| September/October 1980

My hobbies in model railroading and live steam traction engines have many similarities. The collection and demonstration of antique farm steam engines and threshers was started after WW II. The steam engine hobby has grown considerably. Many antique shows are put on each year now all over the United States, Canada, England, etc. The paid attendance at some of these shows is well over 100,000.

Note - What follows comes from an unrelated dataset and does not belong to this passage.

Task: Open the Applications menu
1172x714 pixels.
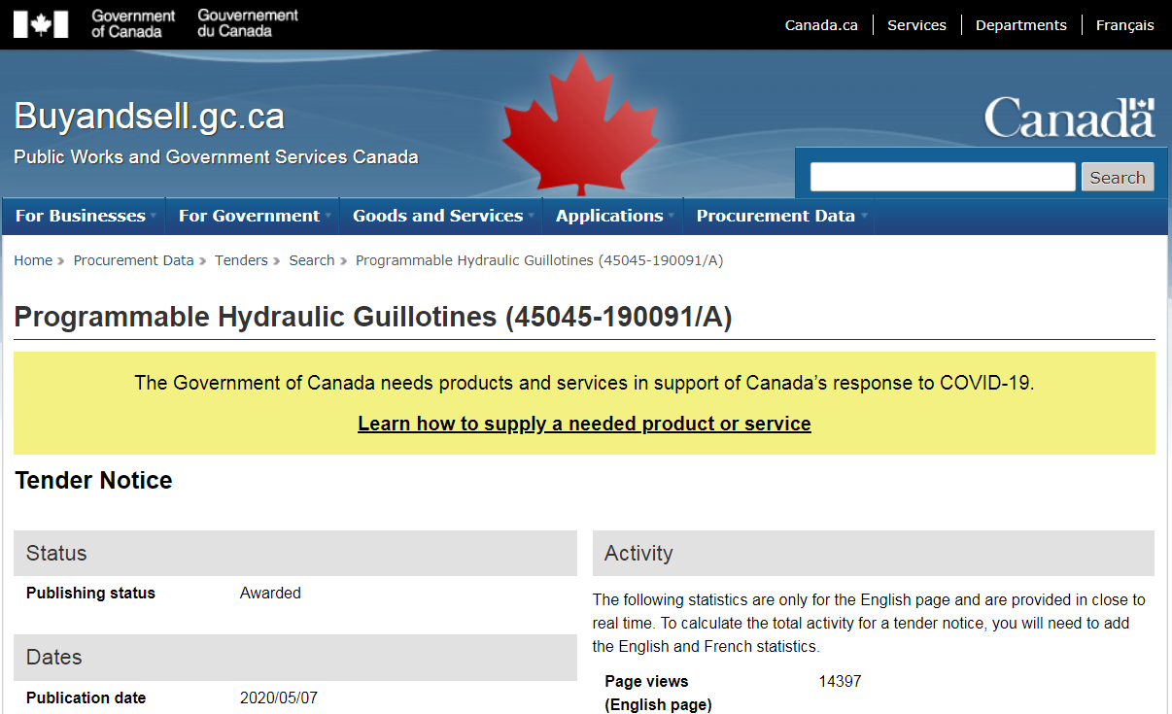Action: pyautogui.click(x=612, y=216)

My father left the Burlington RR as an engineer and started breaking sod and threshing in northeastern Colorado in 1914. Had I started looking for an engine sooner, I might have found one of my father's abandoned engines which was scrapped in 1947 by an unknown person. I bought my Case engine in 1953 for $250.00 plus hauling of $140. It is a 1915 model, #33090, 150 lb. steam pressure and weighs 13 tons in operating condition. The brake or belt horsepower is 65. Drawbar horsepower by most standards is approximately 23. Working level of water in the boiler is 2,260 pounds or 282 gallons. The water tender tank on the engine holds 219 gallons. The 2 fuel bunkers hold 900 pounds of coal. Normal engine speed of travel is 2 4/10 mph. The 40' diameter flywheel normal speed is 250 rpm. The water tank tender and 5 ton $200 thresher were later acquired.

I sold a 3-piece outfit in 1974 for $6,500 to Clarence Young, Great Falls, Montana. Clarence is a farmer-collector with 12 other steamers, etc. According to a Case catalog of that era, the engine sold new for $2,060 FOB Racine, Wisconsin. Today, an engine of like quality will sell for $20,000. This year a Case 110 HP engine sold for $75,000 at public auction. The thresher originally sold for $1,080 FOB Racine.

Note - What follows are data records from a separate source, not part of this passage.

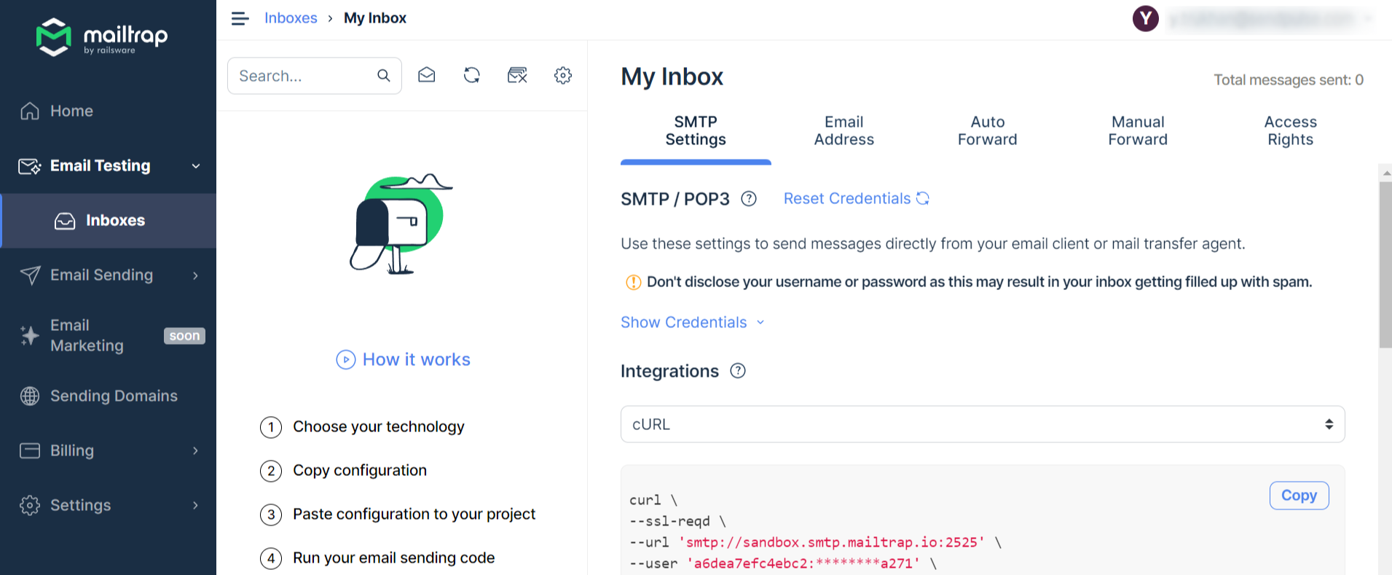1392x575 pixels.
Task: Click the clear inbox icon
Action: pyautogui.click(x=517, y=75)
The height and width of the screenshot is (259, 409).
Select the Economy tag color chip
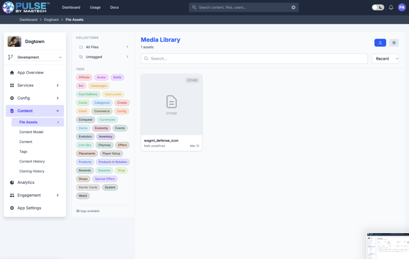click(x=101, y=128)
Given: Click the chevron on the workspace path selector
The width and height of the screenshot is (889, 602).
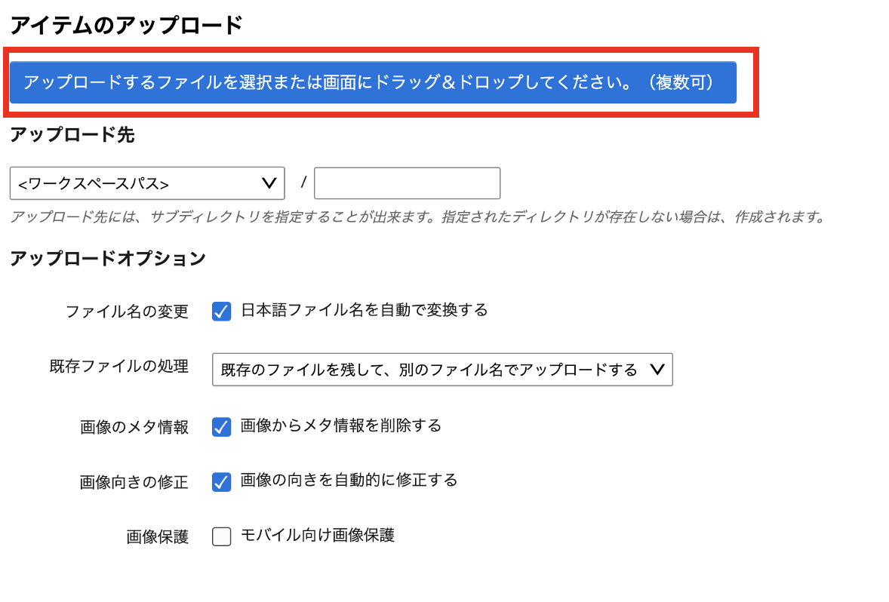Looking at the screenshot, I should 268,183.
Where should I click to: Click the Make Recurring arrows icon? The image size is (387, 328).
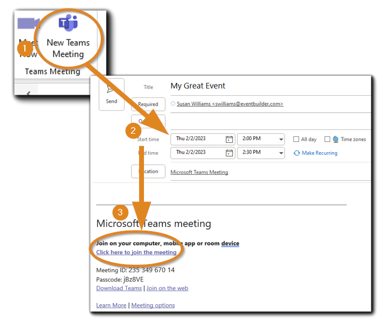tap(297, 153)
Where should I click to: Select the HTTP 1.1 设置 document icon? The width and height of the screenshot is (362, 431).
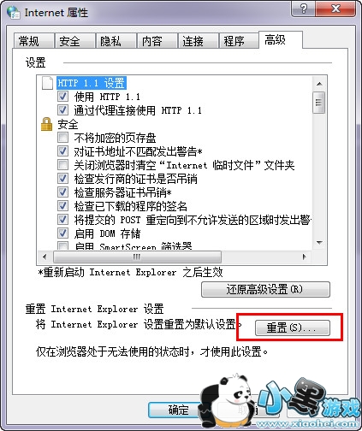[47, 83]
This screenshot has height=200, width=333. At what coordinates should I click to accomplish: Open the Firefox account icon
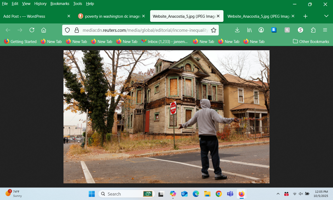261,30
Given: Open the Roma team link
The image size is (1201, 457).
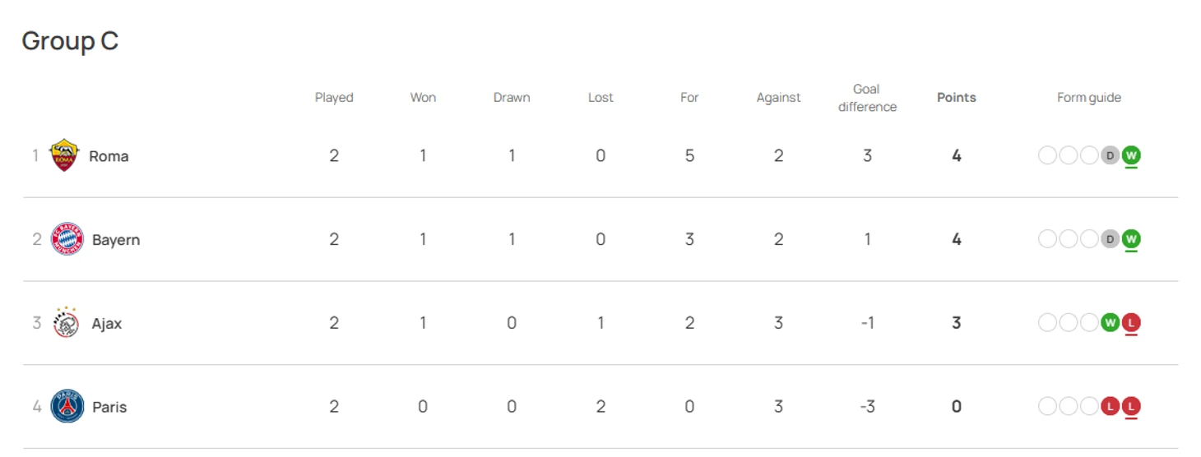Looking at the screenshot, I should (x=109, y=156).
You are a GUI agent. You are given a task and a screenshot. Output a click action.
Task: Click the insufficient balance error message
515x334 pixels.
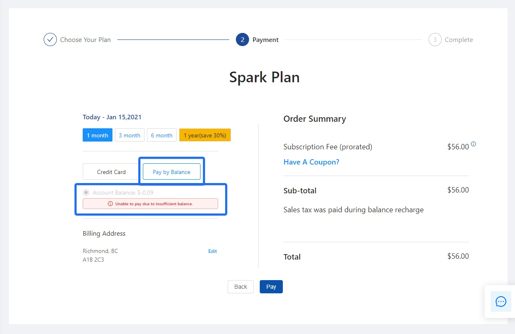(x=154, y=204)
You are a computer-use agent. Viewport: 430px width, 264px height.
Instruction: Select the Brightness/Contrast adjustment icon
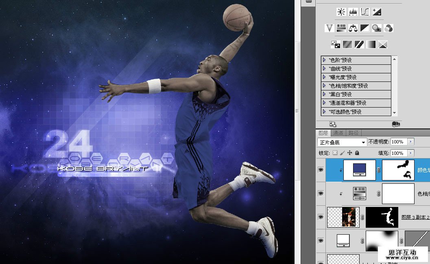341,11
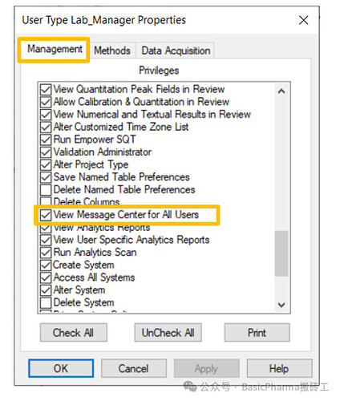Uncheck Access All Systems privilege

pyautogui.click(x=46, y=277)
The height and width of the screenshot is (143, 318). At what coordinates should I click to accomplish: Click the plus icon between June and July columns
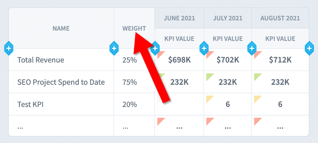click(204, 48)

The Case 65 was purchased from Al Deerk in 1953. Al was a retired farmer-thresherman. We became close personal friends over the next 25 years until his death last year at the age of 80. He taught me how to care for and operate the engine.

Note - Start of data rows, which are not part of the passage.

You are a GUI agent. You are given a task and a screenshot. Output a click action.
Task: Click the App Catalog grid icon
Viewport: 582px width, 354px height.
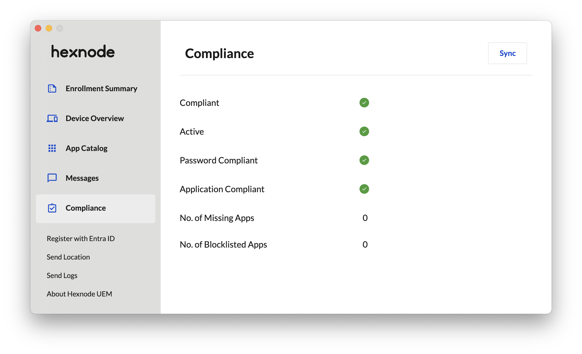(52, 148)
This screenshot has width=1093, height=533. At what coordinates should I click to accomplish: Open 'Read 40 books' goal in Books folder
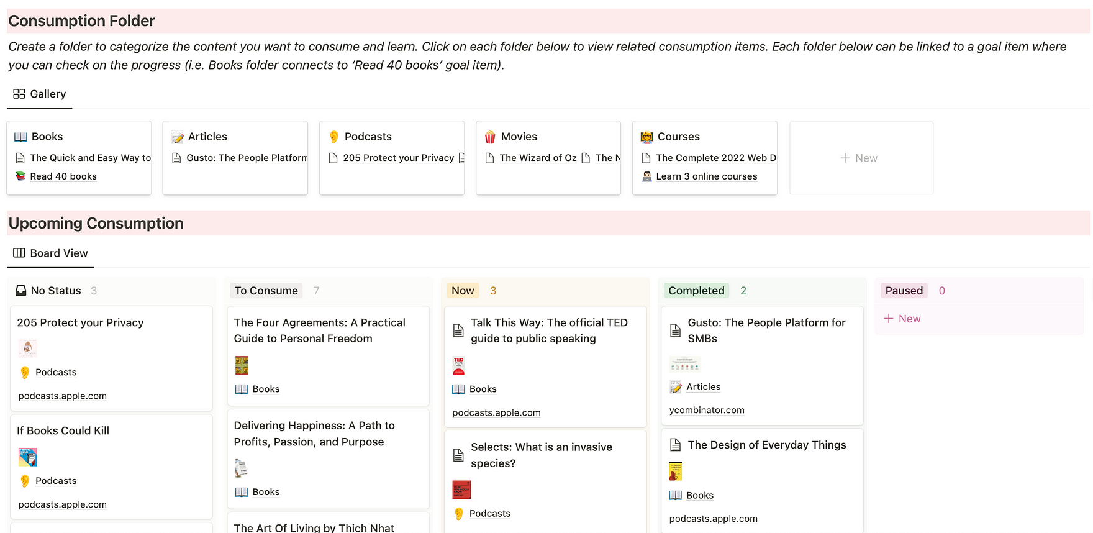click(63, 176)
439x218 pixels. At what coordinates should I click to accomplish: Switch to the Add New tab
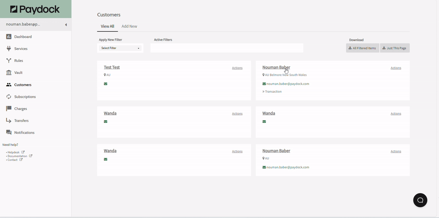[129, 26]
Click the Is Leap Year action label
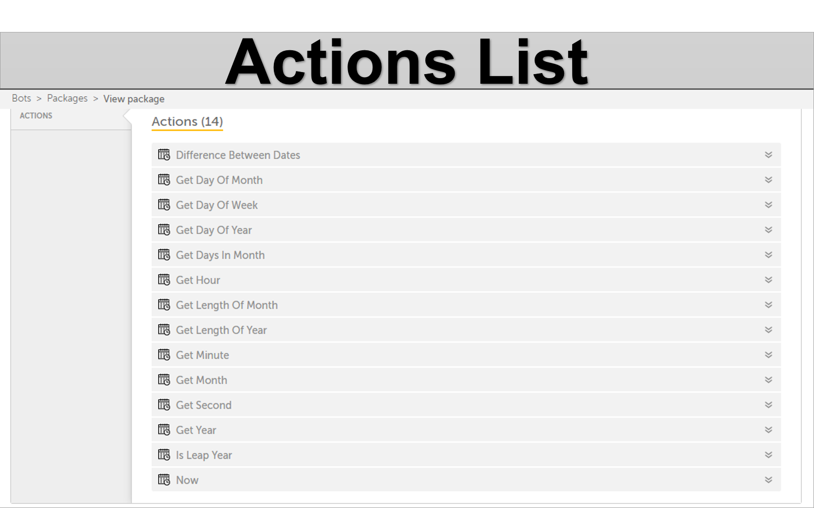 pyautogui.click(x=204, y=455)
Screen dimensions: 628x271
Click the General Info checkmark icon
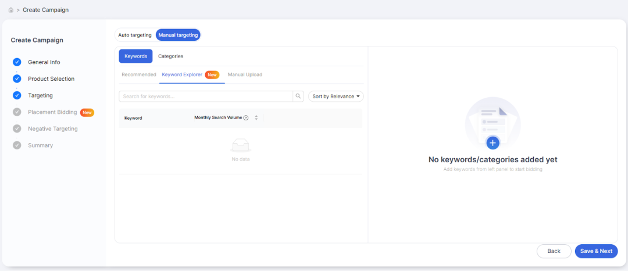point(17,62)
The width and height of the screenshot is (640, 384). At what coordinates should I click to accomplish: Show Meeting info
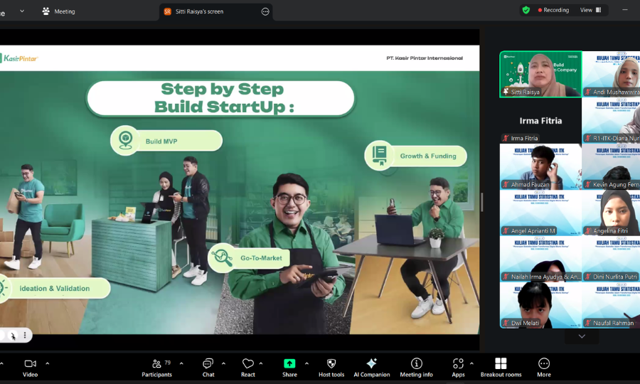point(416,368)
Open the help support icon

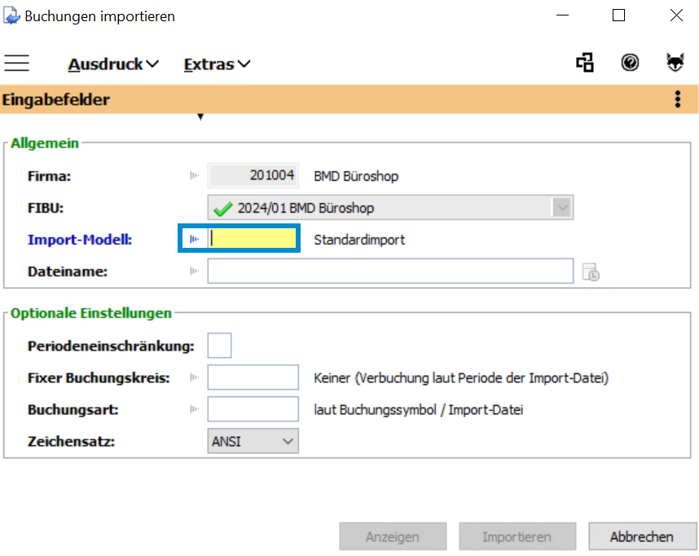click(x=630, y=63)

It took a steady 5 years of spare time work to rebuild the engine. I had lots of volunteer help and the free use of necessary large equipment. The late John Gauger, an experienced engineman, was the in-charge man with the know-how. It cost several thousand dollars for engine parts and machine shop work which included a complete new set of all gears. The former owner kept the engine well oiled and greased. He always had an oil can in his hand. As a result, after lots of sand blasting, the boiler looked like new. The best thing about the engine is its like-new high pressure butt strap boiler. If an engine does not have a good boiler, it is not worth much.

Case 65 on day of purchase. Note the covered smoke stack. The smoke box and front flue sheet were like new. The tender was in good shape and did not leak. Note 8' extension rims.